**TASK GOAL:** Copy the following data line for line, without any changes.

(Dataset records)

____

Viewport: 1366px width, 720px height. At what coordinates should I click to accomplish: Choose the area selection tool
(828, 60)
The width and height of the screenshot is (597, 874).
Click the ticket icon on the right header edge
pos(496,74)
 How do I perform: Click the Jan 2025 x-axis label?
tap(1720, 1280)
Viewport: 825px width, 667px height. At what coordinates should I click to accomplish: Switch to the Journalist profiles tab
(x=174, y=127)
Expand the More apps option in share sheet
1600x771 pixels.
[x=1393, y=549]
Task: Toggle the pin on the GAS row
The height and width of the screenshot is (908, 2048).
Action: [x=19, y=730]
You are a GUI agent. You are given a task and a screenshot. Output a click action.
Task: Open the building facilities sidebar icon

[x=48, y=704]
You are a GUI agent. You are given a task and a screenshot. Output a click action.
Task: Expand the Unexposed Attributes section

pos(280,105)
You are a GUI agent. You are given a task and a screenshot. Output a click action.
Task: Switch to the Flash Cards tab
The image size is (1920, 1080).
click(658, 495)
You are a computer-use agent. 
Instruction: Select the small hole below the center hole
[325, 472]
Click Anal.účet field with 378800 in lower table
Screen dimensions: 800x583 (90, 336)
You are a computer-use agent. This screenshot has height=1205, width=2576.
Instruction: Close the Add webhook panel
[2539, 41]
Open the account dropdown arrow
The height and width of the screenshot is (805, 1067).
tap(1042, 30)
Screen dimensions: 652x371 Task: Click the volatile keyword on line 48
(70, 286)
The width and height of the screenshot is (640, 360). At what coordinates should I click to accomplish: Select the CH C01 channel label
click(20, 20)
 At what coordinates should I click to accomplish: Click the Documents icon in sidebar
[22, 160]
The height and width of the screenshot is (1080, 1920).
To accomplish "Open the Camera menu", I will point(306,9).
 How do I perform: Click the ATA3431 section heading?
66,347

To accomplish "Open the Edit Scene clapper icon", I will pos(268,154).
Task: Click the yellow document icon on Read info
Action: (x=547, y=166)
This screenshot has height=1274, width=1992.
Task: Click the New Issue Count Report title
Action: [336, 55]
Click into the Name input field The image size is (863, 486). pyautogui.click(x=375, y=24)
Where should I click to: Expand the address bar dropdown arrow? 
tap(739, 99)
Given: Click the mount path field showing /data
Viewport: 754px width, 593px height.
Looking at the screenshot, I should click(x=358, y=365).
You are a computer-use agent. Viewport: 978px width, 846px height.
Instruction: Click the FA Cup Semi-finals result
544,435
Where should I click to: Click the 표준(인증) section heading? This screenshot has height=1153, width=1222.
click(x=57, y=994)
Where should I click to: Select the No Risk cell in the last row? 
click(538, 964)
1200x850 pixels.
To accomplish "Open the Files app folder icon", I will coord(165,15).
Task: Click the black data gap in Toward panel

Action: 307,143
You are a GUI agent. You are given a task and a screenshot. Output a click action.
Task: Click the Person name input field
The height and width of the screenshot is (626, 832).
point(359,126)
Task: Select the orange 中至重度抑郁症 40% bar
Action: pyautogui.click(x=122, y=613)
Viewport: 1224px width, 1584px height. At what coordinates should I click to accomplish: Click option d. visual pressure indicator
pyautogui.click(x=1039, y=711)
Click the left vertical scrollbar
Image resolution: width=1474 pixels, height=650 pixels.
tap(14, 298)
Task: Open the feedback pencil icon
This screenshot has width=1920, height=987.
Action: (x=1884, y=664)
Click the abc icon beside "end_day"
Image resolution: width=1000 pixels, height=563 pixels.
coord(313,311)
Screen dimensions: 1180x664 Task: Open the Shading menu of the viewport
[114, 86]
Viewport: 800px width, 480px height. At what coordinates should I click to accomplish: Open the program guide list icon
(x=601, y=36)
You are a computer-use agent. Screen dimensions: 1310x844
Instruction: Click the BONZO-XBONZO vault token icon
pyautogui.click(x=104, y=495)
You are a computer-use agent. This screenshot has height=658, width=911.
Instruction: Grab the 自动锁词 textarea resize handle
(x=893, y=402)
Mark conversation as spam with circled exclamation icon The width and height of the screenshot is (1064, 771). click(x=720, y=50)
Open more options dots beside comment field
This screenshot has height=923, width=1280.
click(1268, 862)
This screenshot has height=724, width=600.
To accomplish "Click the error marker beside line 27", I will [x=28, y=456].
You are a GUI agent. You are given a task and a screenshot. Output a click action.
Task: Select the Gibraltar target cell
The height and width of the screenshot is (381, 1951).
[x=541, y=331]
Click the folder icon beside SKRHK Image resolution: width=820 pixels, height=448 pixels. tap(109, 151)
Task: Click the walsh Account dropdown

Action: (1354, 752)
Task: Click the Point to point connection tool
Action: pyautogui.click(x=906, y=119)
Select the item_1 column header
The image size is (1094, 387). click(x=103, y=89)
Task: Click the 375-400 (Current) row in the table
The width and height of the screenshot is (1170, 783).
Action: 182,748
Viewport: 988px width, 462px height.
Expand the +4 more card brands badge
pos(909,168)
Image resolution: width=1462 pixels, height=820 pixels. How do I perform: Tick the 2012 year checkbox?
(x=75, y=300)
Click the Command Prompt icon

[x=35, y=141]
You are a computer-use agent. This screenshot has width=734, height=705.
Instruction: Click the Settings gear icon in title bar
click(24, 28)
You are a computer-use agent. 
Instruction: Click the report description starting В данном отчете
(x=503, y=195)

____

**EXPECTED OUTPUT:**
Viewport: 1366px width, 720px height. At what coordinates should I click to accomplish: Choose the area selection tool
(828, 60)
The width and height of the screenshot is (597, 874).
Click the ticket icon on the right header edge
pos(496,74)
 How do I perform: Click the Jan 2025 x-axis label?
tap(1720, 1280)
Viewport: 825px width, 667px height. At what coordinates should I click to accomplish: Switch to the Journalist profiles tab
(x=174, y=127)
Expand the More apps option in share sheet
1600x771 pixels.
[x=1393, y=549]
Task: Toggle the pin on the GAS row
The height and width of the screenshot is (908, 2048).
Action: [x=19, y=730]
You are a GUI agent. You are given a task and a screenshot. Output a click action.
Task: Open the building facilities sidebar icon

[x=48, y=704]
You are a GUI agent. You are given a task and a screenshot. Output a click action.
Task: Expand the Unexposed Attributes section

pos(280,105)
You are a GUI agent. You are given a task and a screenshot. Output a click action.
Task: Switch to the Flash Cards tab
The image size is (1920, 1080).
click(658, 495)
You are a computer-use agent. 
Instruction: Select the small hole below the center hole
[325, 472]
Click Anal.účet field with 378800 in lower table
Screen dimensions: 800x583 (90, 336)
You are a computer-use agent. This screenshot has height=1205, width=2576.
Instruction: Close the Add webhook panel
[2539, 41]
Open the account dropdown arrow
The height and width of the screenshot is (805, 1067).
tap(1042, 30)
Screen dimensions: 652x371 Task: Click the volatile keyword on line 48
(70, 286)
The width and height of the screenshot is (640, 360). At what coordinates should I click to accomplish: Select the CH C01 channel label
click(20, 20)
 At what coordinates should I click to accomplish: Click the Documents icon in sidebar
[22, 160]
The height and width of the screenshot is (1080, 1920).
To accomplish "Open the Camera menu", I will point(306,9).
 How do I perform: Click the ATA3431 section heading?
66,347

To accomplish "Open the Edit Scene clapper icon", I will pos(268,154).
Task: Click the yellow document icon on Read info
Action: (x=547, y=166)
This screenshot has height=1274, width=1992.
Task: Click the New Issue Count Report title
Action: [336, 55]
Click into the Name input field The image size is (863, 486). pyautogui.click(x=375, y=24)
Where should I click to: Expand the address bar dropdown arrow? 
tap(739, 99)
Given: Click the mount path field showing /data
Viewport: 754px width, 593px height.
Looking at the screenshot, I should click(x=358, y=365).
You are a computer-use agent. Viewport: 978px width, 846px height.
Instruction: Click the FA Cup Semi-finals result
544,435
Where should I click to: Click the 표준(인증) section heading? This screenshot has height=1153, width=1222.
click(x=57, y=994)
Where should I click to: Select the No Risk cell in the last row? 
click(538, 964)
1200x850 pixels.
To accomplish "Open the Files app folder icon", I will coord(165,15).
Task: Click the black data gap in Toward panel

Action: 307,143
You are a GUI agent. You are given a task and a screenshot. Output a click action.
Task: Click the Person name input field
The height and width of the screenshot is (626, 832).
point(359,126)
Task: Select the orange 中至重度抑郁症 40% bar
Action: pyautogui.click(x=122, y=613)
Viewport: 1224px width, 1584px height. At what coordinates should I click to accomplish: Click option d. visual pressure indicator
pyautogui.click(x=1039, y=711)
Click the left vertical scrollbar
Image resolution: width=1474 pixels, height=650 pixels.
tap(14, 298)
Task: Open the feedback pencil icon
This screenshot has width=1920, height=987.
Action: (x=1884, y=664)
Click the abc icon beside "end_day"
Image resolution: width=1000 pixels, height=563 pixels.
coord(313,311)
Screen dimensions: 1180x664 Task: Open the Shading menu of the viewport
[114, 86]
Viewport: 800px width, 480px height. At what coordinates should I click to accomplish: Open the program guide list icon
(x=601, y=36)
You are a computer-use agent. Screen dimensions: 1310x844
Instruction: Click the BONZO-XBONZO vault token icon
pyautogui.click(x=104, y=495)
You are a computer-use agent. This screenshot has height=658, width=911.
Instruction: Grab the 自动锁词 textarea resize handle
(x=893, y=402)
Mark conversation as spam with circled exclamation icon The width and height of the screenshot is (1064, 771). click(x=720, y=50)
Open more options dots beside comment field
This screenshot has height=923, width=1280.
click(1268, 862)
This screenshot has height=724, width=600.
To accomplish "Click the error marker beside line 27", I will [x=28, y=456].
You are a GUI agent. You are given a task and a screenshot. Output a click action.
Task: Select the Gibraltar target cell
The height and width of the screenshot is (381, 1951).
[x=541, y=331]
Click the folder icon beside SKRHK Image resolution: width=820 pixels, height=448 pixels. tap(109, 151)
Task: Click the walsh Account dropdown

Action: (1354, 752)
Task: Click the Point to point connection tool
Action: pyautogui.click(x=906, y=119)
Select the item_1 column header
The image size is (1094, 387). click(x=103, y=89)
Task: Click the 375-400 (Current) row in the table
The width and height of the screenshot is (1170, 783).
Action: 182,748
Viewport: 988px width, 462px height.
Expand the +4 more card brands badge
pos(909,168)
Image resolution: width=1462 pixels, height=820 pixels. How do I perform: Tick the 2012 year checkbox?
(x=75, y=300)
Click the Command Prompt icon

[x=35, y=141]
You are a computer-use agent. This screenshot has width=734, height=705.
Instruction: Click the Settings gear icon in title bar
click(24, 28)
You are a computer-use agent. 
Instruction: Click the report description starting В данном отчете
(x=503, y=195)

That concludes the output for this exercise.